Thank you as well for your comments, especially reiterating that point about filter events. I had heard similarly in training that unless 80%< are going to be filtered out use a light UF.

0 Karma

packet_hunter
Contributor

I awarded you points, but I would like to keep the topic open for other examples and scenarios... Thank you!

0 Karma

gjanders
SplunkTrust
SplunkTrust

I think there will likely be a few answers here, but I think the articles Universal or Heavy, that is the question? and Protect Against In Flight Data Loss are relevant here.

In terms of the major differences, a UF can run scripts but it cannot run full Splunk applications, for example Splunk DB connect.
Sending data from a UF to a HF allows data to be dropped/manipulated before it progresses to the indexing tier, a HF can also be setup for indexing and forwarding.

In terms of disaster recovery, if the indexing tier is down, then it's simply a matter of time before the upstream universal forwarders/heavy forwarders block their queues, if your using indexer acknowledgement then you will prevent the in flight data loss and the block will occur quickly.
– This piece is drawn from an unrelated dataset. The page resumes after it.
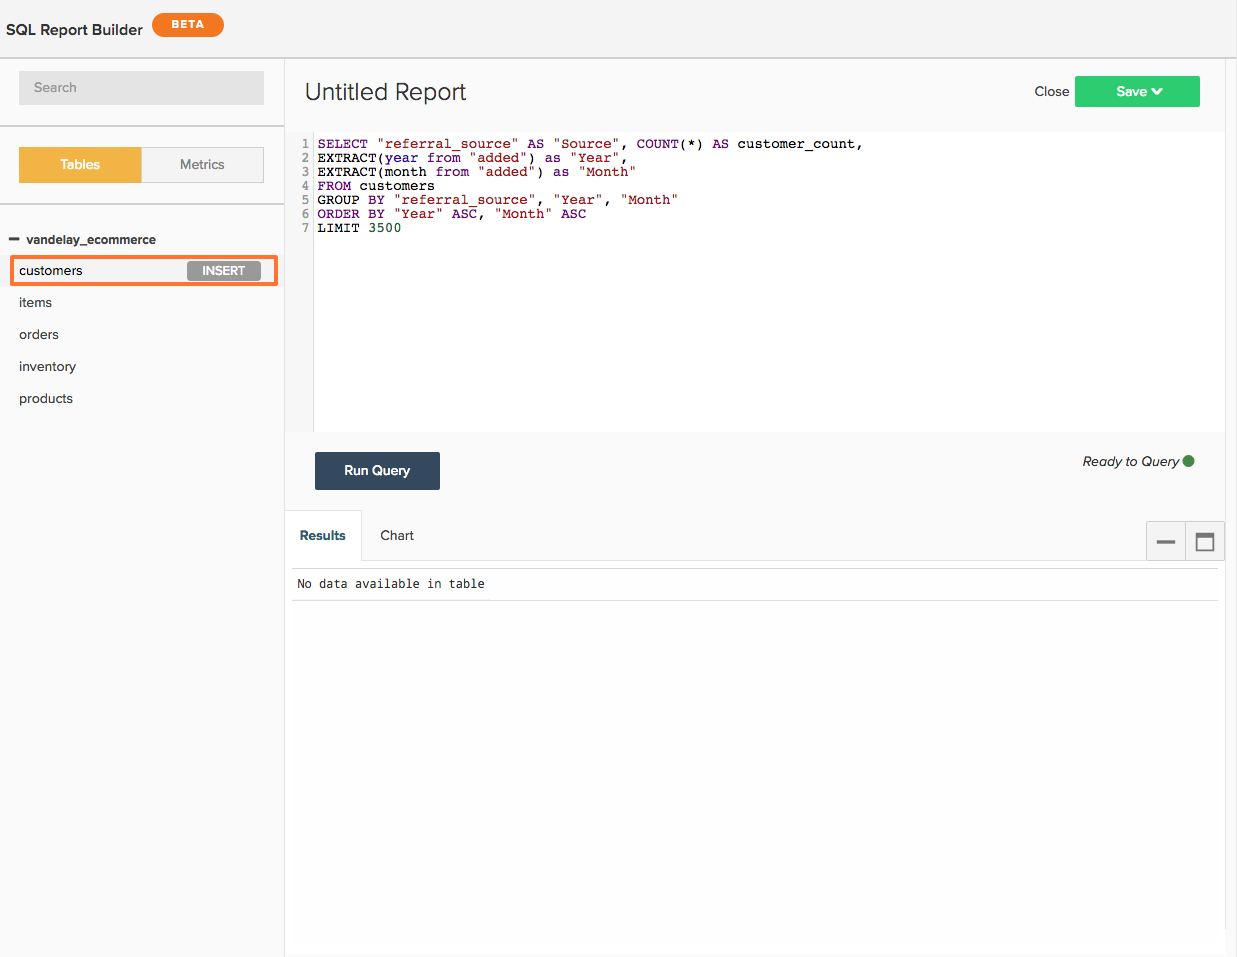Select the Tables tab

[80, 165]

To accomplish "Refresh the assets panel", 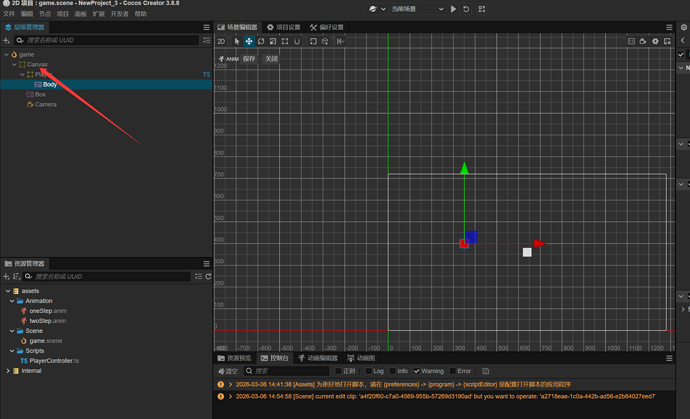I will coord(208,277).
A heavy forwarder tier in my opinion isn't going to help with DR.

I think the answer is going to depend on your scenario, if you have control of your universal forwarders, and there is no requirement to drop data as it progresses through the network I would definitely not add in a layer of universal or heavy forwarders.
If you require the data to be manipulated, you may wish to offload the work to heavy forwarders rather than do this on the indexing tier, again this depends on your environment.
If you require the data to be dropped at a particular point in the network before it progresses to the indexing tier than a heavy forwarder definitely makes sense!

More opinions welcome!

0 Karma

packet_hunter
Contributor

I awarded you points, but I would like to keep the topic open for other examples and scenarios... Thank you!

0 Karma

gjanders
SplunkTrust
SplunkTrust

Actually you have not clicked the up-vote on this particular post 🙂
I do find this topic interesting, so I'm interested in other opinions too

packet_hunter
Contributor

Thank you for your comments.

0 Karma

packet_hunter
Contributor

I found this...
https://answers.splunk.com/answers/231395/uf-hf-idx-architecture-is-there-a-recommended-numb-1.html

Any other opinions or references greatly appreciated.